▸ **Short exercise**
Turn the lines of the records into a numbered list, skipping blank lines and leaving out the pictures.

Extracted records:
-- Start --

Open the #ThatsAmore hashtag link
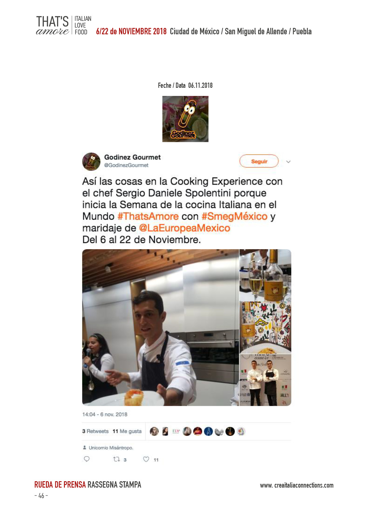371x510 pixels. click(148, 216)
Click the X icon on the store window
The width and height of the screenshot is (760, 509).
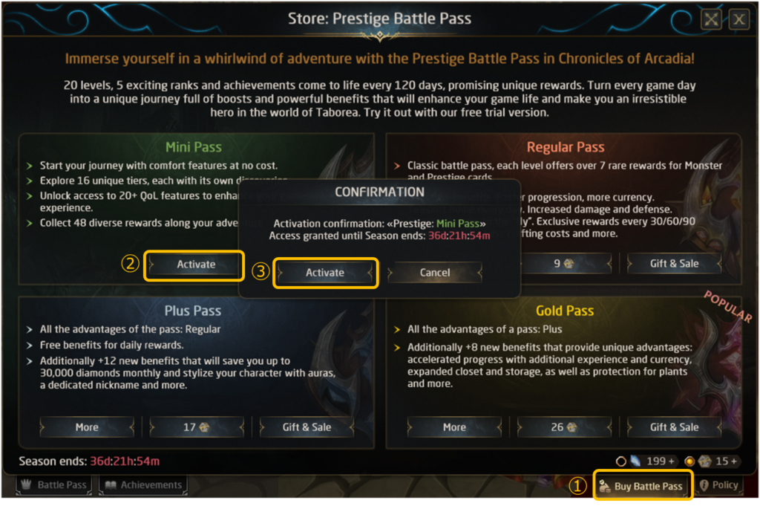(738, 19)
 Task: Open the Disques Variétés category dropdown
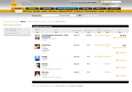tap(69, 16)
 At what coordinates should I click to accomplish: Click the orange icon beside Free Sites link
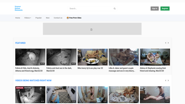pyautogui.click(x=68, y=18)
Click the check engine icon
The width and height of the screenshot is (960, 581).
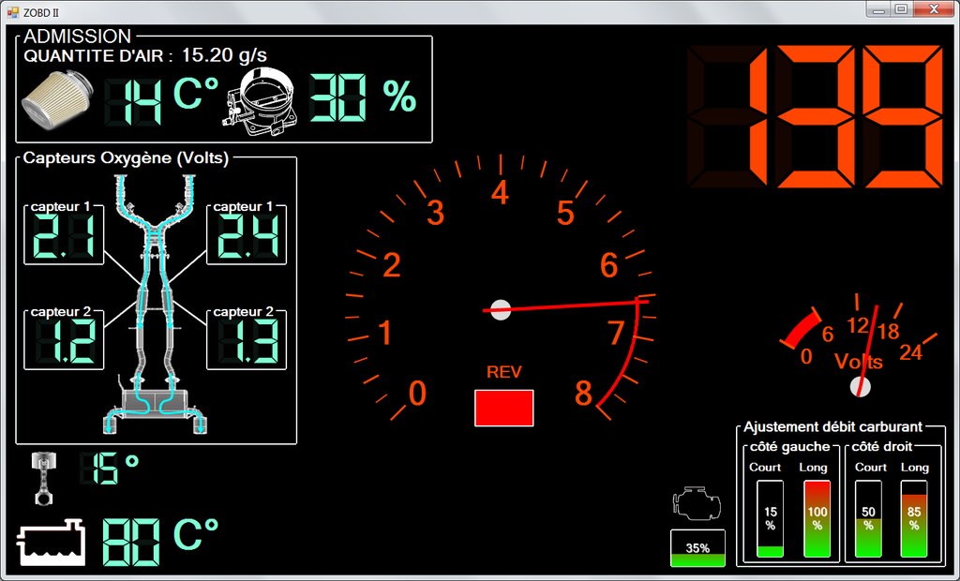coord(696,504)
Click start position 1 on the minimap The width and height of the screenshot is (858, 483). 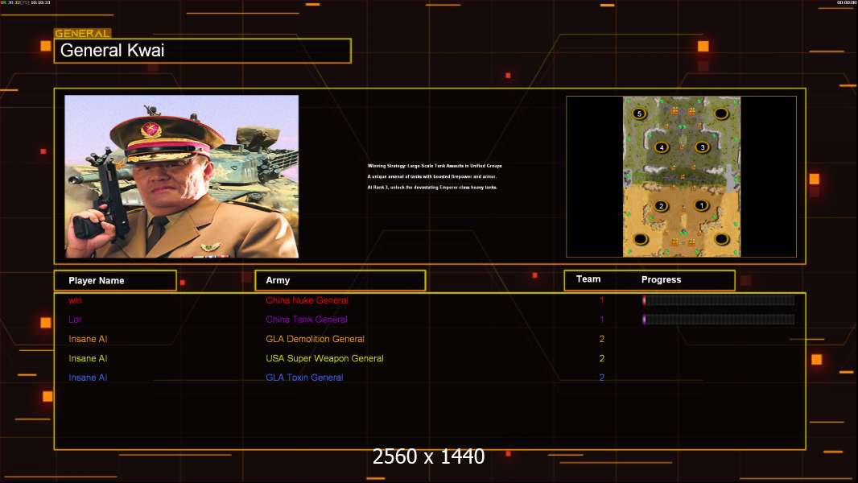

-- End --

▸ **Answer to this exercise**
1. Open the #ThatsAmore hashtag link
2. 371x510 pixels. click(148, 216)
3. Click the X icon on the store window
4. The width and height of the screenshot is (760, 509).
5. (738, 19)
6.  Task: Open the Disques Variétés category dropdown
7. tap(69, 16)
8.  At what coordinates should I click to accomplish: Click the orange icon beside Free Sites link
9. pyautogui.click(x=68, y=18)
10. Click the check engine icon
11. The width and height of the screenshot is (960, 581).
12. coord(696,504)
13. Click start position 1 on the minimap The width and height of the screenshot is (858, 483). 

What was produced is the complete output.